_GOAL_
Reproduce every one of the entries below word for word.

Stored items
════════════════════

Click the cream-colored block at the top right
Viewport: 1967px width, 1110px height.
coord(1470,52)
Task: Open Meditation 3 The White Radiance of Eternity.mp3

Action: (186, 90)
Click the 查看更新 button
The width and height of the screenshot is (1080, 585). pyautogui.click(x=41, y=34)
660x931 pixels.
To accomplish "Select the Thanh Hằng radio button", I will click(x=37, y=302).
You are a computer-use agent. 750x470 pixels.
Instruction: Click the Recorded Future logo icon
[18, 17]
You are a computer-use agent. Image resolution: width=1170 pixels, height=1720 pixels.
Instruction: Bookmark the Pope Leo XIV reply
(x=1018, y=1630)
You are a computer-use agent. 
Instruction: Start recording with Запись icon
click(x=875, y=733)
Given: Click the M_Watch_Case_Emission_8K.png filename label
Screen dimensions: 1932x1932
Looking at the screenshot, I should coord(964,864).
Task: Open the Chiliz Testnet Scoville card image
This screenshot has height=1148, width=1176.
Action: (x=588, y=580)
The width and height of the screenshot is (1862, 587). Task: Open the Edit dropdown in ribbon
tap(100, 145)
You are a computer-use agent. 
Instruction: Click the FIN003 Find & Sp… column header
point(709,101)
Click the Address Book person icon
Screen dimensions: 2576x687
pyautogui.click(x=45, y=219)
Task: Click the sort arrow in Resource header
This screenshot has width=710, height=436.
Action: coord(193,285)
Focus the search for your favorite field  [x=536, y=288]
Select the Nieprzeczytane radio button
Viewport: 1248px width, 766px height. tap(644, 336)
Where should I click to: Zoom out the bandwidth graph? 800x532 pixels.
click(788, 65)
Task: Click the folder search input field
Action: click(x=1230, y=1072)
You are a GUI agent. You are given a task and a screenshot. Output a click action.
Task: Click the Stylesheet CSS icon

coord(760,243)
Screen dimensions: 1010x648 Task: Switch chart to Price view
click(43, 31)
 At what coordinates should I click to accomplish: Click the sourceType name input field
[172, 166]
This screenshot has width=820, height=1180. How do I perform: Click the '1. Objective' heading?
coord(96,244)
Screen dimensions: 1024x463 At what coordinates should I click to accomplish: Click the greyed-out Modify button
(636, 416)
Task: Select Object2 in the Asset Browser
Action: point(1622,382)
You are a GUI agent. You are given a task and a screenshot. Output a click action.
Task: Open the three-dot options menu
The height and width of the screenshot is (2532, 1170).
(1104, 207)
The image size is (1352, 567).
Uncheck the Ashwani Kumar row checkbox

════════════════════

_ANSWER TO THE TASK_
Click the cream-colored block at the top right
Viewport: 1967px width, 1110px height.
coord(1470,52)
Task: Open Meditation 3 The White Radiance of Eternity.mp3

Action: (186, 90)
Click the 查看更新 button
The width and height of the screenshot is (1080, 585). pyautogui.click(x=41, y=34)
660x931 pixels.
To accomplish "Select the Thanh Hằng radio button", I will click(x=37, y=302).
You are a computer-use agent. 750x470 pixels.
Instruction: Click the Recorded Future logo icon
[18, 17]
You are a computer-use agent. Image resolution: width=1170 pixels, height=1720 pixels.
Instruction: Bookmark the Pope Leo XIV reply
(x=1018, y=1630)
You are a computer-use agent. 
Instruction: Start recording with Запись icon
click(x=875, y=733)
Given: Click the M_Watch_Case_Emission_8K.png filename label
Screen dimensions: 1932x1932
Looking at the screenshot, I should coord(964,864).
Task: Open the Chiliz Testnet Scoville card image
This screenshot has height=1148, width=1176.
Action: (x=588, y=580)
The width and height of the screenshot is (1862, 587). Task: Open the Edit dropdown in ribbon
tap(100, 145)
You are a computer-use agent. 
Instruction: Click the FIN003 Find & Sp… column header
point(709,101)
Click the Address Book person icon
Screen dimensions: 2576x687
pyautogui.click(x=45, y=219)
Task: Click the sort arrow in Resource header
This screenshot has width=710, height=436.
Action: coord(193,285)
Focus the search for your favorite field  [x=536, y=288]
Select the Nieprzeczytane radio button
Viewport: 1248px width, 766px height. tap(644, 336)
Where should I click to: Zoom out the bandwidth graph? 800x532 pixels.
click(788, 65)
Task: Click the folder search input field
Action: click(x=1230, y=1072)
You are a GUI agent. You are given a task and a screenshot. Output a click action.
Task: Click the Stylesheet CSS icon

coord(760,243)
Screen dimensions: 1010x648 Task: Switch chart to Price view
click(43, 31)
 At what coordinates should I click to accomplish: Click the sourceType name input field
[172, 166]
This screenshot has width=820, height=1180. How do I perform: Click the '1. Objective' heading?
coord(96,244)
Screen dimensions: 1024x463 At what coordinates should I click to accomplish: Click the greyed-out Modify button
(636, 416)
Task: Select Object2 in the Asset Browser
Action: point(1622,382)
You are a GUI agent. You are given a task and a screenshot. Output a click action.
Task: Open the three-dot options menu
The height and width of the screenshot is (2532, 1170).
(1104, 207)
The image size is (1352, 567).
Uncheck the Ashwani Kumar row checkbox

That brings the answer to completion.